If racial tensions were not enough — people were just shot for being Black and shot for wearing blue. I encountered two station managers whose behavior was beyond horrific!

Keeping in mind that it’s the evening rush, I was heading to Tenleytown on the Red Line. A problem occurred at Woodley Park, so the train shut down at Dupont Circle. I thought to myself, “I’m already late and now I have to do that long escalator ride. Oh well, I have to do what I have to do.”

I and others, some with disabilities, proceeded to show our badges and go through the gate. The station manager was looking away and talking to a lady rider. As I neared the dreaded “sky lift,” I heard “hey you.” I kept walking, confident that whoever it was could not have been calling me. Then “hey you” echoed from the PA system.

I turned around and saw the station manager’s finger pointing in my direction. I also saw several pairs of curious eyes looking at us, and some of them had pegged me as a perp! My first thought was “I must have dropped something.”

As I approached the kiosk I heard, again over the PA system, “you didn’t pay your fare, you have to pay to ride!’

Now I was incensed! This jerk didn’t see me when I flashed my Metro Access Card and he didn’t want to give a Black man the benefit of the doubt. I showed him my card again, only to be told that I have to wait there for him to finish assisting the lady.

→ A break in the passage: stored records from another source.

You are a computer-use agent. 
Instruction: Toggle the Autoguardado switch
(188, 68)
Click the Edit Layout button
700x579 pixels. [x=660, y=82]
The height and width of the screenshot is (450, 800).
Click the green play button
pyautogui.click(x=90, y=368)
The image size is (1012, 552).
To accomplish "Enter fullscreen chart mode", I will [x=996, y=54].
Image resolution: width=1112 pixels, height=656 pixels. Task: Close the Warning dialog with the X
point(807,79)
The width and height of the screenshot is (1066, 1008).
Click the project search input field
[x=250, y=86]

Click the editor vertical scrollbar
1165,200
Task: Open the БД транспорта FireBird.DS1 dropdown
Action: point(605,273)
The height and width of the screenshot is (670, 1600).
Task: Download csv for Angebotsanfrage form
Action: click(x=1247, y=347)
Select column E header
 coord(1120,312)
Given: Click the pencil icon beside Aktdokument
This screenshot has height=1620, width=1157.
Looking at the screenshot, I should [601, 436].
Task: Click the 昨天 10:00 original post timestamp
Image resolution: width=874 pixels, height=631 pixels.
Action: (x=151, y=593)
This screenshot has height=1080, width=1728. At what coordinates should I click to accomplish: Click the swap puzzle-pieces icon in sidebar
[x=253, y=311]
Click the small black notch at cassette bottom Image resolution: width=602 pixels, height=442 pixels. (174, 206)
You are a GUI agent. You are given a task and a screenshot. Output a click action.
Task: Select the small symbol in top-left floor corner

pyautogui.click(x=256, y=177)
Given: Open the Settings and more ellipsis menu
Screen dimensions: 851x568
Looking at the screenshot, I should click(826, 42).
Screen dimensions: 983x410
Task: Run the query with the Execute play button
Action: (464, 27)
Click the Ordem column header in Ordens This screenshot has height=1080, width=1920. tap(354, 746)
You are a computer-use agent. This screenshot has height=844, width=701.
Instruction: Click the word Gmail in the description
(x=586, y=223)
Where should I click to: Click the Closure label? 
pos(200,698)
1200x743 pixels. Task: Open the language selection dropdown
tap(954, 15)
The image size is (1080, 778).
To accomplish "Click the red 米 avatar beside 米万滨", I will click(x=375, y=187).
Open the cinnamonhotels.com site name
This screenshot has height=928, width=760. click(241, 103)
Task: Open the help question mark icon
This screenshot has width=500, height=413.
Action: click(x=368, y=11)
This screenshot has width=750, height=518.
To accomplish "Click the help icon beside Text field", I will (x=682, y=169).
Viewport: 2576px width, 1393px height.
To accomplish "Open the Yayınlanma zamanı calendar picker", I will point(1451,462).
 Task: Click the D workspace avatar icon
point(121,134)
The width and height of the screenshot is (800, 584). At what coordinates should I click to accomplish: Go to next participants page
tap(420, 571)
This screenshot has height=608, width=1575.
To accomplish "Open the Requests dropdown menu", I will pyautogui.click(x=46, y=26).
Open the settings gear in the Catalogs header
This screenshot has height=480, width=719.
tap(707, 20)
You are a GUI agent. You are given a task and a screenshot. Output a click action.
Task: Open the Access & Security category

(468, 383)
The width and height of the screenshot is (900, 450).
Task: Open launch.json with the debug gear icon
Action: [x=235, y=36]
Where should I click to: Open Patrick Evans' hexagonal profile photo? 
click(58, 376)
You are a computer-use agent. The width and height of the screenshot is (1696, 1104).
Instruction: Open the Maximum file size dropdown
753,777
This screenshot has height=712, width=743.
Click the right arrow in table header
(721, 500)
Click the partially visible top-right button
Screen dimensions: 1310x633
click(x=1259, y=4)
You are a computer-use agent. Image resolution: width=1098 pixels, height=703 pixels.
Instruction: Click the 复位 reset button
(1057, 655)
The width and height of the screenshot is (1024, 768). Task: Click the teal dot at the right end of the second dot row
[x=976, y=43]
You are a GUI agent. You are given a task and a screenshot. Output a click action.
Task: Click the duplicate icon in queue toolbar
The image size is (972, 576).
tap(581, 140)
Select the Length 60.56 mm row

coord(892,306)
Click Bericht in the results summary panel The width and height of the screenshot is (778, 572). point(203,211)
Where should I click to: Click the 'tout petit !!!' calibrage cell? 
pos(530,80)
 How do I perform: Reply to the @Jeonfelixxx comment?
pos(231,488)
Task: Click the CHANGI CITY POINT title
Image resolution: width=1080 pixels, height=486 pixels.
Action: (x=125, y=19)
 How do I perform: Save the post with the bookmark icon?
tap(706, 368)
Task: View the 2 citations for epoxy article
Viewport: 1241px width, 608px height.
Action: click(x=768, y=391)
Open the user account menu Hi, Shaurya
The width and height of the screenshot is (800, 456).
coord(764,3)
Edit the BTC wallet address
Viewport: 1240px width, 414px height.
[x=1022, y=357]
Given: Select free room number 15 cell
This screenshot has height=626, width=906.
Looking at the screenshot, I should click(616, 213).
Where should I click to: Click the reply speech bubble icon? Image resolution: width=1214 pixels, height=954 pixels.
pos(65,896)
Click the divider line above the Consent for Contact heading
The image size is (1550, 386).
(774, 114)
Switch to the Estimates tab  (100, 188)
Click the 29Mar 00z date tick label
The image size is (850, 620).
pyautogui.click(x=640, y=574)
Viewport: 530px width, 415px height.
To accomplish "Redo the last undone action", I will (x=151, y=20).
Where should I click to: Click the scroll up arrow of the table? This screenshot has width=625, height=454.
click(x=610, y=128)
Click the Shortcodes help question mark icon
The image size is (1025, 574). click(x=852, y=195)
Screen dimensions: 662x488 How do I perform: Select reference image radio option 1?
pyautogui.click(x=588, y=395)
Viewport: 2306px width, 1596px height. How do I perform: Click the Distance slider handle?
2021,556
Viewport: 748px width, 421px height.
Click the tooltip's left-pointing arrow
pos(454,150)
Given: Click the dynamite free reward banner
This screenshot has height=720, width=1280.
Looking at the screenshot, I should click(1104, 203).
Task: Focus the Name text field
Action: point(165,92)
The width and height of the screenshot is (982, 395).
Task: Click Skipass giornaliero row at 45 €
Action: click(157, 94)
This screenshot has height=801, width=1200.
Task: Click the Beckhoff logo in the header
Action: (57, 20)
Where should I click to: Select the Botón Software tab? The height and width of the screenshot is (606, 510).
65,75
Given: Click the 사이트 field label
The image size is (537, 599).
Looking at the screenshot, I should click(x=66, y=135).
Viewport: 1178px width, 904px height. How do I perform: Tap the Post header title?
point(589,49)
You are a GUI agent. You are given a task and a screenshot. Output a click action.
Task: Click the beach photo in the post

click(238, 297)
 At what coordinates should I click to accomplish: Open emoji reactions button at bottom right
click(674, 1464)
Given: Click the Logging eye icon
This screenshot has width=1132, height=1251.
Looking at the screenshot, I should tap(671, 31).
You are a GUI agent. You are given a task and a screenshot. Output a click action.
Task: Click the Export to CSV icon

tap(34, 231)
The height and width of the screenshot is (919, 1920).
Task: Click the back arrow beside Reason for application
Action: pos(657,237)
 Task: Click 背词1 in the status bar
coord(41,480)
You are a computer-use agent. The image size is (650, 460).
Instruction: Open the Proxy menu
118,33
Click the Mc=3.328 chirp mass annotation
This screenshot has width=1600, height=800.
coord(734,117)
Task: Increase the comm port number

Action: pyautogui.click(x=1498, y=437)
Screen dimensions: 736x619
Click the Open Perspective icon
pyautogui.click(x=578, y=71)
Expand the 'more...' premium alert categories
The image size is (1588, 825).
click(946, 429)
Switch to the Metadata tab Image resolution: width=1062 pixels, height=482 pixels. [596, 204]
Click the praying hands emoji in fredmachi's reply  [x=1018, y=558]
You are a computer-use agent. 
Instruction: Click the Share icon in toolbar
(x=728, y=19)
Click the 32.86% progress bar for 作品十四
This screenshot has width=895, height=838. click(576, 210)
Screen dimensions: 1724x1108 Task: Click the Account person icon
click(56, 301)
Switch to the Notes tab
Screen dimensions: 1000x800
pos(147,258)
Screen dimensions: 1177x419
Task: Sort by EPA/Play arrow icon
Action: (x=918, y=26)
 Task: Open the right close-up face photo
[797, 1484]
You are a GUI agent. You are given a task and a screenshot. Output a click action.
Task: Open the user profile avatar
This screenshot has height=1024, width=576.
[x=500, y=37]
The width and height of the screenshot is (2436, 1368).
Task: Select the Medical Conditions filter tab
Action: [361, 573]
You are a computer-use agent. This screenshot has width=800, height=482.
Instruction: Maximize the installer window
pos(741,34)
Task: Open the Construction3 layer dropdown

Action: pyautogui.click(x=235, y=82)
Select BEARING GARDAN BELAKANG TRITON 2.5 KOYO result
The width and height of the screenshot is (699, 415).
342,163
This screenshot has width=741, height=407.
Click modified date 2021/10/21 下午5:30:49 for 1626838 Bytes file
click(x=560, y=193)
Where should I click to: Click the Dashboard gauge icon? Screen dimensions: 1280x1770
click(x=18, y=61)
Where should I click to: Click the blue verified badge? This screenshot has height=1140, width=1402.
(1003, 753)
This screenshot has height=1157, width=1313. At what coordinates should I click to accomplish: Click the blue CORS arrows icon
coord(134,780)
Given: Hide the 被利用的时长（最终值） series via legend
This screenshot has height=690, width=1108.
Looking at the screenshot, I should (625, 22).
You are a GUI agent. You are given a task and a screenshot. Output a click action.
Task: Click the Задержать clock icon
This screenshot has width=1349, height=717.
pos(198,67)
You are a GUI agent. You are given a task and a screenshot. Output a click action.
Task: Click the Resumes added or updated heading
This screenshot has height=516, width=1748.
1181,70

I told him that he was making an unreasonable request of a customer forced to depart at the wrong station during evening rush, but he said that he had to “read my card.” Between 4:30 and 7:00 p.m., no one in his right mind would stop a traveler to read his or her card while thousands of people flowed through those gates. “If you don’t stop to check anyone else, you have basically just profiled me,” I said.

It didn’t seem to matter that my card was valid, that he made me later still or that I was just trying to get to my destination on time. I felt violated and insulted.

Insult was added to injury a few days later, at the end of a frustrating day of 100 degree weather. I had spent more money on water than I earned, lugging my sales gear (including my esteemed assistant, Lydia) to work.

At my Eastern Market the exit is simple and uncomplicated for the mobility impaired. You just stop off the elevator and go left through the gate and onto the escalator. That’s it! Simplicity at work. Right?

NO! Not tonight! As if the world had not kicked me enough, the station manager, for some reason, told me I had to walk all the way around to the other side of the kiosk to be swiped out. (Metrorail’s way of counting the number of Metro Access travelers) A rider flashes his card and the station manager taps the card reader. Not a problem unless you have further to travel to exit the station.

There are very few station managers that would subject a customer to some unnecessary pain when they could simply tally riders and swipe later for the count. I ride all the time, and if there was some consistency I would not have a problem. To ask his elder who is carrying a very burdensome load to endure unnecessary procedures is, to me, unreasonable and done only because the manager COULD get away with it. I explained the whole thing to a cop who was passing through.

Now, every night when I exit, I bite my nose (to spite his face). I walk around to the turnstile and stand, patiently waiting, to force him to stop whatever he is doing. It is now my understanding that he should get up, come out, and swipe me through the exit!